Salt is a rather odd film: a campy 1960s spy-fi premise wrapped up in ultra-violent, modern thriller trappings. Jolie stars as Evelyn Salt, an agent for a clandestine outstation of the CIA, and it’s just another day at the office until she and her boss Ted Winter (Liev Schreiber) are informed they have a “walk-in” — a Russian defector named Orlov (Daniel Olbrychski) has shown up on their doorstep, bearing gift-wrapped intelligence. According to Orlov, there is going to be an assassination in New York City later that day. The name of the assassin? Evelyn Salt. “Outed” as a Russian spy, Salt goes on the run — but is she really an enemy of the state, or is something more complicated afoot? Winter isn’t sure, but counterintelligence officer Peabody (Chiwetel Ejiofor) isn’t taking any chances, and the pursuit is on.
Salt opens as a fairly conventional spy story, but descends quickly into non-stop, often irrational action. Filled with video-game-like stunt setpieces, wild firefights, and insane switchback plotting, the film aims for and mostly delivers big-budget spectacle and frequent (if often silly) surprises. Its complicated twists and turns are pretty out there, but if you surrender to the camp early enough, the ridiculousness of it all actually works in the movie’s favor; the story keeps going places it just shouldn’t, and doesn’t care, which is kind of liberating in a way. It somehow manages to engage and insult your intelligence simultaneously.

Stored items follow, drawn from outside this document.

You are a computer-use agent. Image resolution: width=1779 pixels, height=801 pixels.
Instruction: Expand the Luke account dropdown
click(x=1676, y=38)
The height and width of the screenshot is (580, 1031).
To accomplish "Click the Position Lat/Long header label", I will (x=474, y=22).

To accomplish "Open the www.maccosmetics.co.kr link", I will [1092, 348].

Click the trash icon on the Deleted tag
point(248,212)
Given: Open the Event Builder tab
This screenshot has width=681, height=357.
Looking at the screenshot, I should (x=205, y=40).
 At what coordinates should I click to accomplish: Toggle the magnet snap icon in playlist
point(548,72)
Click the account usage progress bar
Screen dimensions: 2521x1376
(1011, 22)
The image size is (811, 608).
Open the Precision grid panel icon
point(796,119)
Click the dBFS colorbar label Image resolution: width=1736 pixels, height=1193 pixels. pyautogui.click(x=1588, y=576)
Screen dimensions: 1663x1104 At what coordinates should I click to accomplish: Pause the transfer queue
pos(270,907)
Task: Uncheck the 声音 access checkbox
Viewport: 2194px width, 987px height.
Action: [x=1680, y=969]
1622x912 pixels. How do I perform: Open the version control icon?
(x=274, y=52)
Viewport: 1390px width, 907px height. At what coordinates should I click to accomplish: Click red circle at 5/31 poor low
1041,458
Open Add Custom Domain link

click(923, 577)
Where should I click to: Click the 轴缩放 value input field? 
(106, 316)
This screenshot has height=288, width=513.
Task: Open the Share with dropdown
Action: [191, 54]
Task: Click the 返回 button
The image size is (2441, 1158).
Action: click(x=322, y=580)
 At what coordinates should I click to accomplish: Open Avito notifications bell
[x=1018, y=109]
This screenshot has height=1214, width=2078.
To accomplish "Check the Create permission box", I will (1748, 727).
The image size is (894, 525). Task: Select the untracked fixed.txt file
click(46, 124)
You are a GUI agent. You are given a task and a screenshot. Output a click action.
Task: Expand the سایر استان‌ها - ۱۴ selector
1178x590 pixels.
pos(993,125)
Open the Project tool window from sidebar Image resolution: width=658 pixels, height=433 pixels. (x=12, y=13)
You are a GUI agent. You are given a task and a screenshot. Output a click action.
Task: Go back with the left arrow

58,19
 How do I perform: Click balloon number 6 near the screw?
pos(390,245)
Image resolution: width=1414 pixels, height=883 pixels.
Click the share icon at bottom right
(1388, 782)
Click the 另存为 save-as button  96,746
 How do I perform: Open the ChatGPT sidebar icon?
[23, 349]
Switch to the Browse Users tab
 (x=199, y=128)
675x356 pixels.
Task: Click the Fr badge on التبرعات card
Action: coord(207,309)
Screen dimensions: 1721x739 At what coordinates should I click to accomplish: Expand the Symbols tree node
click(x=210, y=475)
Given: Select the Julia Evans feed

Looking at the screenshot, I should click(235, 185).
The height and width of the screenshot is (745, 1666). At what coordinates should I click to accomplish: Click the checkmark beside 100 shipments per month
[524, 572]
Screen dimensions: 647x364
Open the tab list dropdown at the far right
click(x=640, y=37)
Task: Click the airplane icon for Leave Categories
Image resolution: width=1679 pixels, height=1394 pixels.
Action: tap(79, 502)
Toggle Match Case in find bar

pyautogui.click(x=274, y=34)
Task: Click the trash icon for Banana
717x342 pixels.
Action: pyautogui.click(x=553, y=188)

Curious to note that Salt was originally written for a male lead, and was retooled as a vehicle for Jolie. In fact, this film is next-to-nothing without her. Jolie is becoming one of those screen figures whose celebrity persona is constantly threatening to consume her every role, but I’ve got to hand it to her: she can totally carry a film, and it’s hard to imagine Salt working at all without her. Schreiber and Ejiofor provide solid support in a cast that is otherwise undistinguished. I’d be hard pressed to recommend Salt over the scads of other, higher-quality spy films I’ve seen recently, but despite my snobbishness I still kind of got a kick out of it.